There are some good reasons why you might not consume milk (including, but not limited to environmental and ethical reasons), and even some good reasons why some people might not consume it for their health.
As Tim mentions in his BBC article, when he was younger he was diagnosed with lactose intolerance. Something that sometimes can, but doesn’t always, disappear over time. Lactose intolerance can lead to symptoms ranging from mild gastrointestinal discomfort to full blown hellfire and fury inside your guts. It can also have all sorts of knock-on effects on your digestion and wellbeing. But even then, when Tim spoke to scientists who don’t have a book to sell, they all said more or less the same: that dairy isn’t some big bad. From Tim’s BBC article:
Dr Walter Willett, a professor of nutrition at the Harvard School of Public Health – took a more semi-hard view of cheese. “It does not seem to have the same growth-promoting effects as milk does. Have your Brie in moderation and enjoy it.” He said we should have only one portion of dairy a day.” – which is basically saying, it’s not like you need it, but it’s fine if you like it.
Meanwhile Professor David Levitsky of Cornell said he has a small plate of cheese every evening before dinner.
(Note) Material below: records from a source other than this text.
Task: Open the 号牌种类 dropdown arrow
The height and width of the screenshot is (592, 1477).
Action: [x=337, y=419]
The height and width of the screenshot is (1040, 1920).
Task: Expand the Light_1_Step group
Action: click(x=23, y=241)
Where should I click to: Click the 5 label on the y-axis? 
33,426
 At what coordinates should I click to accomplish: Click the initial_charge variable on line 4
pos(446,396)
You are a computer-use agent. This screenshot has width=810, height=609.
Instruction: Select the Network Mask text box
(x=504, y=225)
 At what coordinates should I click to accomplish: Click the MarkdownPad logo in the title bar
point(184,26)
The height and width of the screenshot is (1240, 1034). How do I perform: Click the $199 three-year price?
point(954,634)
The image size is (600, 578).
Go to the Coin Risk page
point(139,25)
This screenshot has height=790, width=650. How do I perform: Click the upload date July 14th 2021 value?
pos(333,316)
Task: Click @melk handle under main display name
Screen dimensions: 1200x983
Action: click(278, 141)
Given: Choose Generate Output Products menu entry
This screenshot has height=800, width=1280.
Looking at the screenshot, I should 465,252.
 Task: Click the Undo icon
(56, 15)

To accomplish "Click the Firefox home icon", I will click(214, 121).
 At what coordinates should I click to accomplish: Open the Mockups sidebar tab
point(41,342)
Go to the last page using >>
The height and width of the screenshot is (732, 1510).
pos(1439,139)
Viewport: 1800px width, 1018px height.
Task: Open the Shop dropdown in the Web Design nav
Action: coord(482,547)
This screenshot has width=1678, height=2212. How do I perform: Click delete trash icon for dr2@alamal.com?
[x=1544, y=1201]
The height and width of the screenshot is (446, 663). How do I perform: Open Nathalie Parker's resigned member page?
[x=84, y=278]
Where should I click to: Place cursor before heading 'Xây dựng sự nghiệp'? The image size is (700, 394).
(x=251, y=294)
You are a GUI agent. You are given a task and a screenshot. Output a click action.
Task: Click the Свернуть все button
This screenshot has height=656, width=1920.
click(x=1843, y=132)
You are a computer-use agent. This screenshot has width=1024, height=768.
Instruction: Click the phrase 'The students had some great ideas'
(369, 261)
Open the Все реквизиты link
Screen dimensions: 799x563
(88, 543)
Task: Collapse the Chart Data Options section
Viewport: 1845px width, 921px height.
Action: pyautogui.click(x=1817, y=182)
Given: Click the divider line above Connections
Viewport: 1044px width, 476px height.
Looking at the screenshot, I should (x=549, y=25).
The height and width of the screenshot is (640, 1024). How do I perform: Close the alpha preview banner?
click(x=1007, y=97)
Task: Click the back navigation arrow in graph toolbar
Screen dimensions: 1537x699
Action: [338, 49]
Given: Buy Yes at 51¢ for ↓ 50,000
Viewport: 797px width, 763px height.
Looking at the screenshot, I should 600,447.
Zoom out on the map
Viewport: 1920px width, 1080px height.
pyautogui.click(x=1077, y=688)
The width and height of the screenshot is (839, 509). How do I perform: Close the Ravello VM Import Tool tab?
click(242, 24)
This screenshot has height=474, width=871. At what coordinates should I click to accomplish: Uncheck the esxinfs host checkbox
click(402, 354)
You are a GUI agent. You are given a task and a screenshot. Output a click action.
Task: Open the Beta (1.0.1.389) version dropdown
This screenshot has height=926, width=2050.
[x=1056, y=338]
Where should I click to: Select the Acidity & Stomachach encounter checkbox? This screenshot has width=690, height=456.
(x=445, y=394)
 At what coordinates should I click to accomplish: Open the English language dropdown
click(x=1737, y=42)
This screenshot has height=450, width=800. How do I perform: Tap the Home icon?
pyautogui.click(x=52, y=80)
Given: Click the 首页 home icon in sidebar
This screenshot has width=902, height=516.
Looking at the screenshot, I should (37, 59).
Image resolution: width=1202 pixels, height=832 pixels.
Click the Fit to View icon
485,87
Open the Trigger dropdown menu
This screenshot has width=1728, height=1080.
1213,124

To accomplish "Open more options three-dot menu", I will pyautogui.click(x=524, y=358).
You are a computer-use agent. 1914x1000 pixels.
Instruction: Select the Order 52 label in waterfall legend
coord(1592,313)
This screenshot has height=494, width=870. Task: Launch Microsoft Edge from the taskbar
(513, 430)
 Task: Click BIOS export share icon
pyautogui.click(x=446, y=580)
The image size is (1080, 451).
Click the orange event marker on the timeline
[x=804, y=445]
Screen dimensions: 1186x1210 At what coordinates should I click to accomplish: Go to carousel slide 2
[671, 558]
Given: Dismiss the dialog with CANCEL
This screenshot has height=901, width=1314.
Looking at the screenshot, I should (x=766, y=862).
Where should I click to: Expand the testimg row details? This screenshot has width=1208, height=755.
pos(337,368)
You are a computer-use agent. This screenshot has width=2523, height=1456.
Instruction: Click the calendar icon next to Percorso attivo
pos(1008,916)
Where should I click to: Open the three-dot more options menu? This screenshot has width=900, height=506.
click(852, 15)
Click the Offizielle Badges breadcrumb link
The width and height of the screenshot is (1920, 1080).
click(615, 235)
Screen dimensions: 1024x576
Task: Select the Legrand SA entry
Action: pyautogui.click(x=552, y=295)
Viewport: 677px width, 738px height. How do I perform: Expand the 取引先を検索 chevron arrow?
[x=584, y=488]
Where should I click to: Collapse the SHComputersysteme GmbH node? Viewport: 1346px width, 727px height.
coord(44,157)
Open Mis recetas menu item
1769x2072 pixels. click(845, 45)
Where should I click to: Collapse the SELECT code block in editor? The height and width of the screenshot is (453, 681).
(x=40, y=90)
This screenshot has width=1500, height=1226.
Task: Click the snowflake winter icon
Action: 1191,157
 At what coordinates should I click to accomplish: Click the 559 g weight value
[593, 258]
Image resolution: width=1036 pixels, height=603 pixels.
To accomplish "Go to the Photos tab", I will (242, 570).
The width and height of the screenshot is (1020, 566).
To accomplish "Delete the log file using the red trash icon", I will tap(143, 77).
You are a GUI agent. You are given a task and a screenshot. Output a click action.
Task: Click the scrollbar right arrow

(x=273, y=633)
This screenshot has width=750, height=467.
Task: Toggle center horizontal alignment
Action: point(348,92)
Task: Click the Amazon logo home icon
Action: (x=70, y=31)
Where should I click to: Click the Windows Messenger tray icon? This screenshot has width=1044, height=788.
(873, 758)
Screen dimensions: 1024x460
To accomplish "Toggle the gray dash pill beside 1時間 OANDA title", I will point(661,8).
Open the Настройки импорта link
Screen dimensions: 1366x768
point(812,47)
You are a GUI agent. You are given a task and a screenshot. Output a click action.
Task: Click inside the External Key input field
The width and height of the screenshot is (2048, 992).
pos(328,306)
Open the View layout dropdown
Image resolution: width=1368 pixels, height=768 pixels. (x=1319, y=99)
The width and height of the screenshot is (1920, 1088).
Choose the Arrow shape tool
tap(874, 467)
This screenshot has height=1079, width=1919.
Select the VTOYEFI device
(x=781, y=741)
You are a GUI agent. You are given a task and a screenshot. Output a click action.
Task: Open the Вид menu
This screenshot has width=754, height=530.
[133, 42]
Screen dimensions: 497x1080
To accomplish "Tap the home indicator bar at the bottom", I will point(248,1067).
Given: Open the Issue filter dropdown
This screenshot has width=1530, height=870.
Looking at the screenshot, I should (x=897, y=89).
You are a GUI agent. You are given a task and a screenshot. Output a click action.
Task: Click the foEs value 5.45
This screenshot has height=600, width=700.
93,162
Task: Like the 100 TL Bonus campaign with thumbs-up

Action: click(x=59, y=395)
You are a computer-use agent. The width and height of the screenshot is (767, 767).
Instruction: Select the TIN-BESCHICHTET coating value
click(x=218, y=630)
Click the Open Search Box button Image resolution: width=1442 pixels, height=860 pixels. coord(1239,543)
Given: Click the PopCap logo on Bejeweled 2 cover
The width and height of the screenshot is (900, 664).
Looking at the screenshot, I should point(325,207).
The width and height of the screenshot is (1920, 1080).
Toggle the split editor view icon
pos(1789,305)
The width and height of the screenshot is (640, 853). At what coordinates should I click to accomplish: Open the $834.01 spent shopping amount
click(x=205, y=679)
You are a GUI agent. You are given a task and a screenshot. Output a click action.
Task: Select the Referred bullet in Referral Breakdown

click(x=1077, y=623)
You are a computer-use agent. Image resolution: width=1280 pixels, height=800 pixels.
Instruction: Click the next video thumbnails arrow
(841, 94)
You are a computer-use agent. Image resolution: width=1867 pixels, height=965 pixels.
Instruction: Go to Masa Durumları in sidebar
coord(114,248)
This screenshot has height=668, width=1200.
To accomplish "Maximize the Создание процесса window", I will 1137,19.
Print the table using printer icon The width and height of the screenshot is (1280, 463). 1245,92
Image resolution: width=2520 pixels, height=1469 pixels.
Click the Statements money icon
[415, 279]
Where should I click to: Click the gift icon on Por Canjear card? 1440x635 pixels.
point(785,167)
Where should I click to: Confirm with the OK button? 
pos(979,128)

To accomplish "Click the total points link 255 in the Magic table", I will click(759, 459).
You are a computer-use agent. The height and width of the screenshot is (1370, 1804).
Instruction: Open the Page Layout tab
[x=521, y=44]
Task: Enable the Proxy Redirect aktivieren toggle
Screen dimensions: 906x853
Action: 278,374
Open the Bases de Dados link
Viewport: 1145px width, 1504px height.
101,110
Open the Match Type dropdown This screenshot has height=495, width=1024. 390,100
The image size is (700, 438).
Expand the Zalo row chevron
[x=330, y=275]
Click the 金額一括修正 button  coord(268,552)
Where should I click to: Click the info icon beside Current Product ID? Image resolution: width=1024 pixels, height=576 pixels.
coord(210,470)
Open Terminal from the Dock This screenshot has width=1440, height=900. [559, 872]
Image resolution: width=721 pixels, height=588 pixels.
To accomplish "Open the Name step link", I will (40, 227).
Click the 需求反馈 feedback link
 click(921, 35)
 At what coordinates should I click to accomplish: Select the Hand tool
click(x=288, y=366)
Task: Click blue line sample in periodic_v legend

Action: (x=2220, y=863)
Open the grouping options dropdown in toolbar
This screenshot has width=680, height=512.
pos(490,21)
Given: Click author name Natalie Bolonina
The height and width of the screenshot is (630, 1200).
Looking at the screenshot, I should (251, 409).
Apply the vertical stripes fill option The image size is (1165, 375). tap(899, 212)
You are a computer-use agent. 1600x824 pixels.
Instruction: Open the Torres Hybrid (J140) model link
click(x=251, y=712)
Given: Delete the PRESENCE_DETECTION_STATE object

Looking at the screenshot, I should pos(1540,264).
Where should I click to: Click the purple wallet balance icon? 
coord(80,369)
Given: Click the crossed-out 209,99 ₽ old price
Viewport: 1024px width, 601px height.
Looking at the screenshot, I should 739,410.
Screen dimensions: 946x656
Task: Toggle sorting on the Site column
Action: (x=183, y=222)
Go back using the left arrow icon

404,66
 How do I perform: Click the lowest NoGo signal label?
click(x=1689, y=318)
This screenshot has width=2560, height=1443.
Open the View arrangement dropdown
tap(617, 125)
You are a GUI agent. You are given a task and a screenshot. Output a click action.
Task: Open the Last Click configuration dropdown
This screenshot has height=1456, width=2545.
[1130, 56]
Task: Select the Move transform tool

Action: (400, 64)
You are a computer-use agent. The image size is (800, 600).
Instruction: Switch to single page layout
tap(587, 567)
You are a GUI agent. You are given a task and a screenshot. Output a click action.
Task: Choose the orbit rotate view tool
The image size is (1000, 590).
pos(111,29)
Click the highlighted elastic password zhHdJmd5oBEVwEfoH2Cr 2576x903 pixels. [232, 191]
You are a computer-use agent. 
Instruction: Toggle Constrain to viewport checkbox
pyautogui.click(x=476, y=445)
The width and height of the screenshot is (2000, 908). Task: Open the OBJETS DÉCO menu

Tim went to get his lactose intolerance checked out where his doctor, Dr Enam Abood from the Harley Street Health Centre, told him, that he is still lactose intolerant, but that he could take a lactase supplement and be able to consume cheese without causing damage to his guts. All of which is pretty moderate.
While the headline promised to tell us why Tim and cheese are no longer friends, the article itself concludes with:
I think about how bewildering it is to get definitive answers around nutrition. I think I should remember to carry around lactase enzyme pills. And I think my gut would want me to have a little slice of Roquefort… tomorrow.
Which, if you only skimmed the article or saw it circulating on social media, is not the conclusion you’d get from the sensationalist headline, nor the strong and entirely unsubstantiated claim that milk is a “hormonal stew”.
But, often, the best way to get clicks on your news story is to tell people that food is evil. The truth, that diet is highly personal and is not the golden bullet to cure all our health ills, is really rather dull.